* Work required
Omit every picture, then return each line of the data below exactly.
*** Material shown Section Begins ***
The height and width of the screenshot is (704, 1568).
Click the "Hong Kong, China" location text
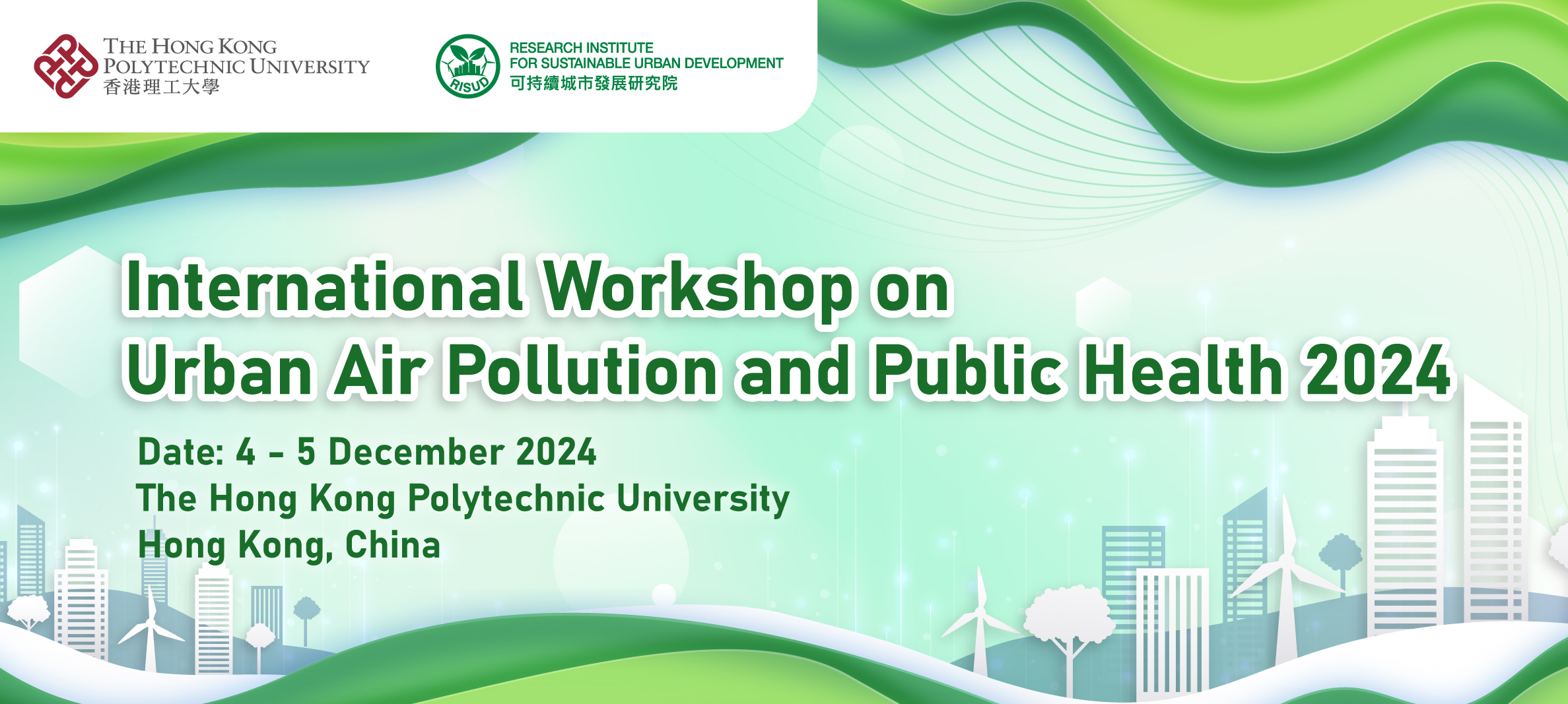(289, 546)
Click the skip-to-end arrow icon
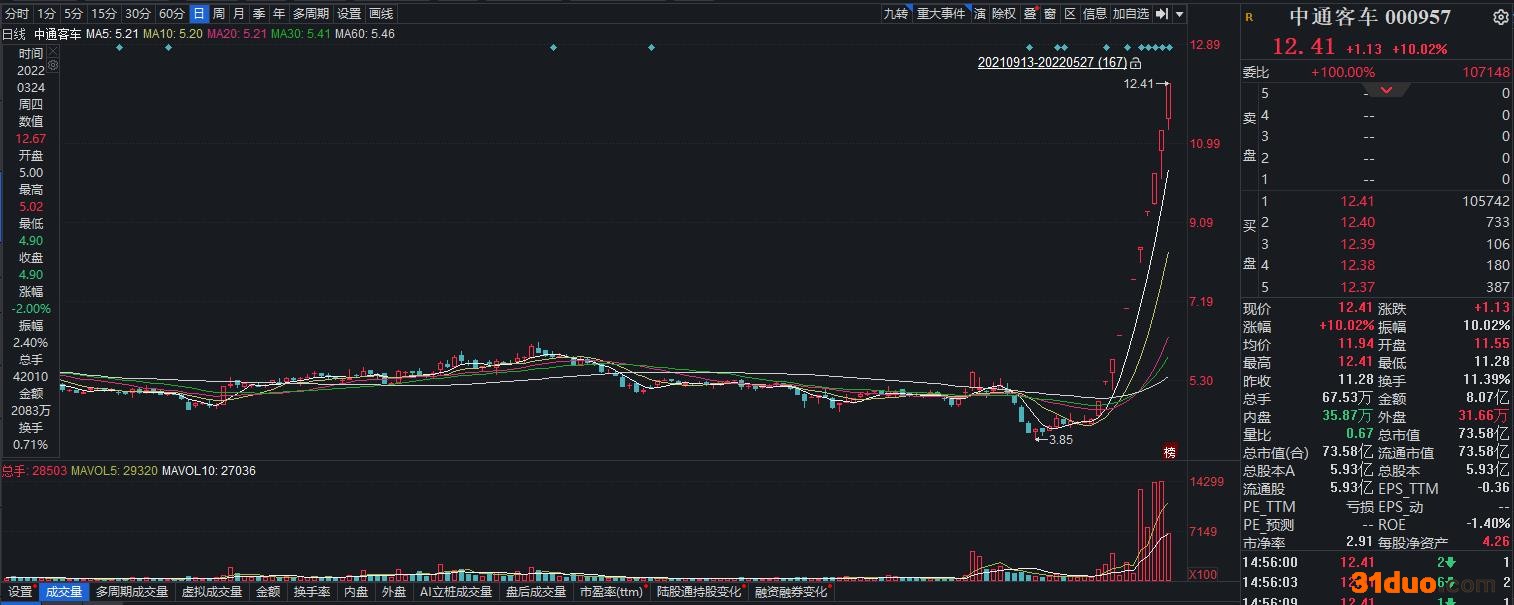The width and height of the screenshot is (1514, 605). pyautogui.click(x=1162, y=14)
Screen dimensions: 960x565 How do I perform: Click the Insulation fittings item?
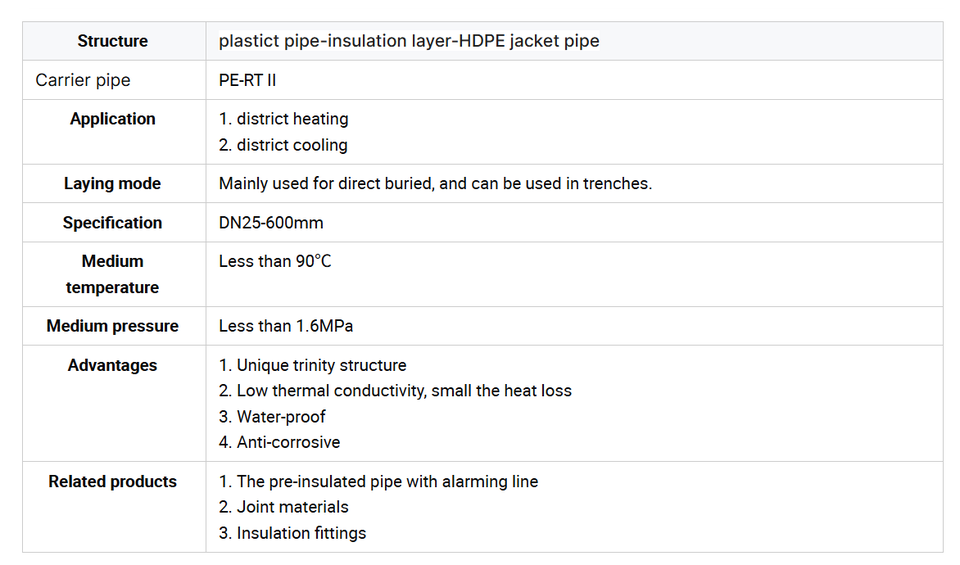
*** Material shown Section Ends ***
* Answer below
The height and width of the screenshot is (704, 1568).
Click the "Hong Kong, China" location text
(289, 546)
Click the skip-to-end arrow icon
The width and height of the screenshot is (1514, 605). pyautogui.click(x=1162, y=14)
Screen dimensions: 960x565 How do I perform: Click the Insulation fittings item?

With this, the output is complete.